→ Try it: Copy out and return the lines from the one holding "The width and" to the end of the listing below, both included, omitting the pictures.
= = = =
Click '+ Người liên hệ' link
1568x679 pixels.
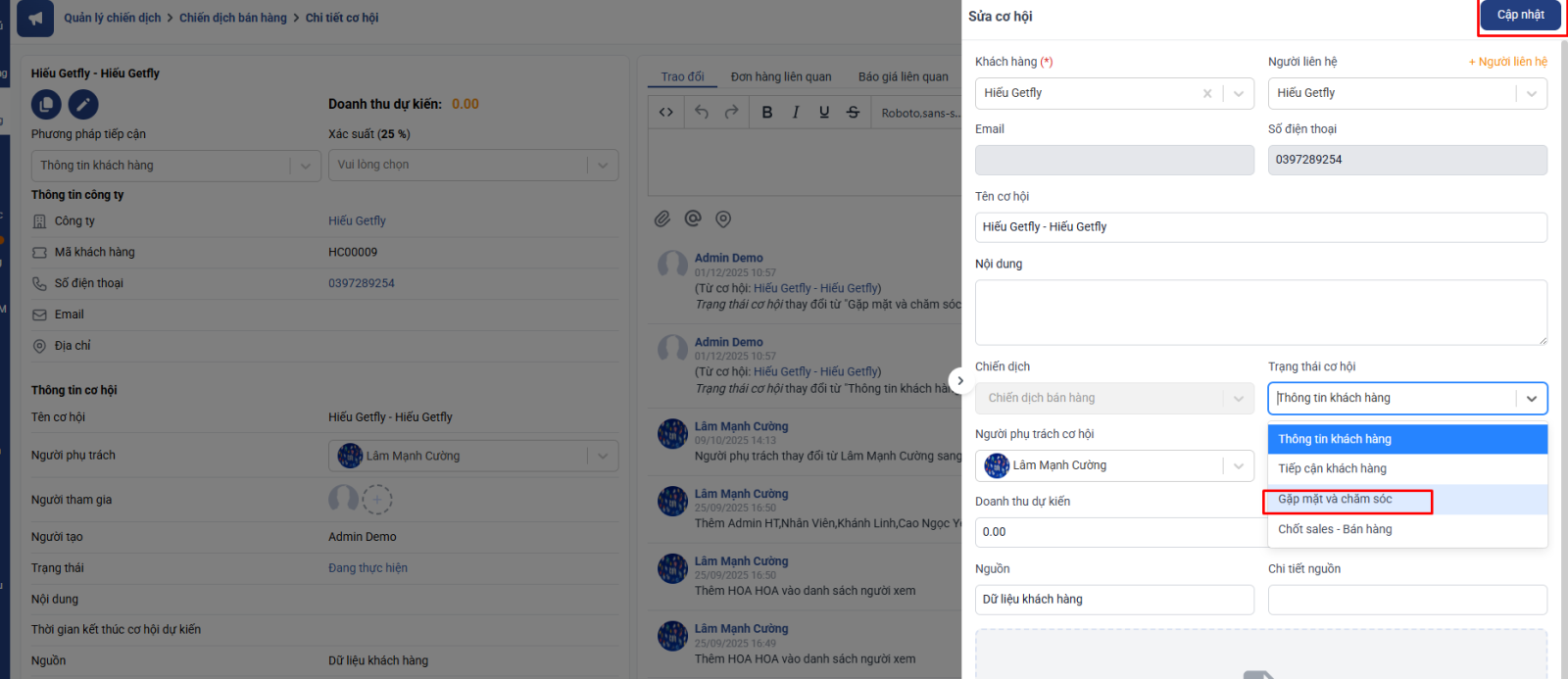pyautogui.click(x=1507, y=62)
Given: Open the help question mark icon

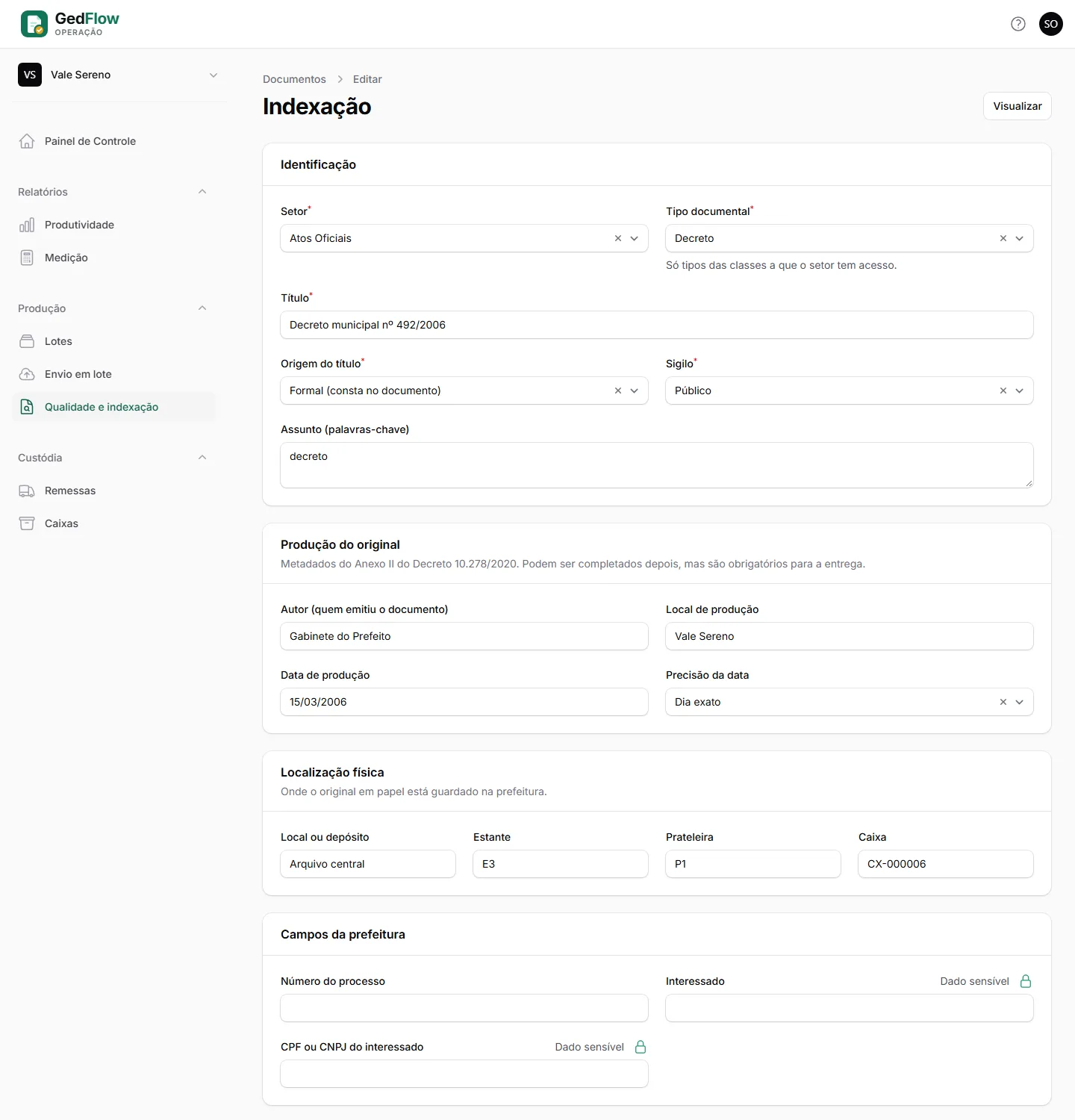Looking at the screenshot, I should point(1018,24).
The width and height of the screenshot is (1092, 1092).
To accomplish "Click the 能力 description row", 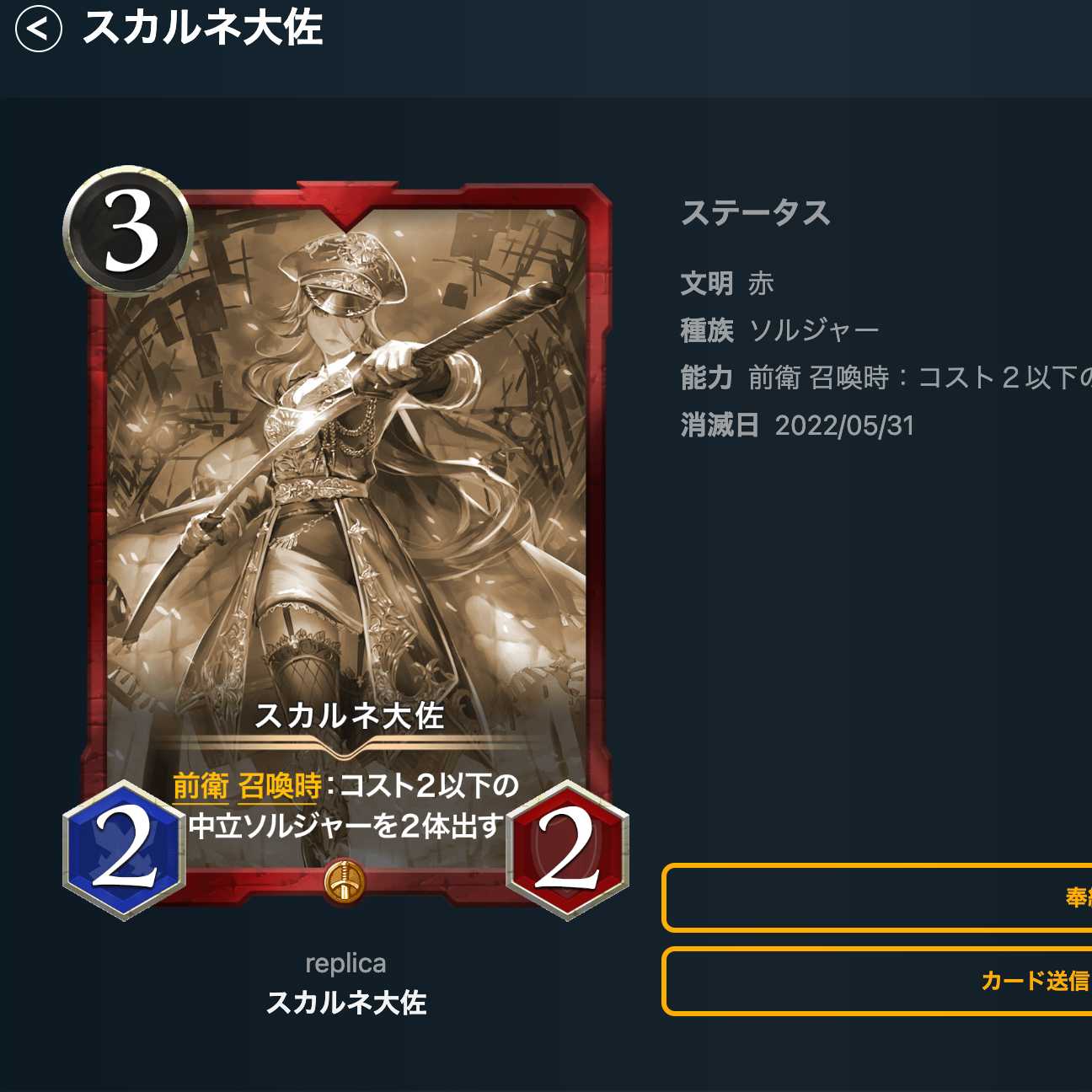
= = = =
→ Answer space:
The width and height of the screenshot is (1092, 1092).
To accomplish "Click the 能力 description row", 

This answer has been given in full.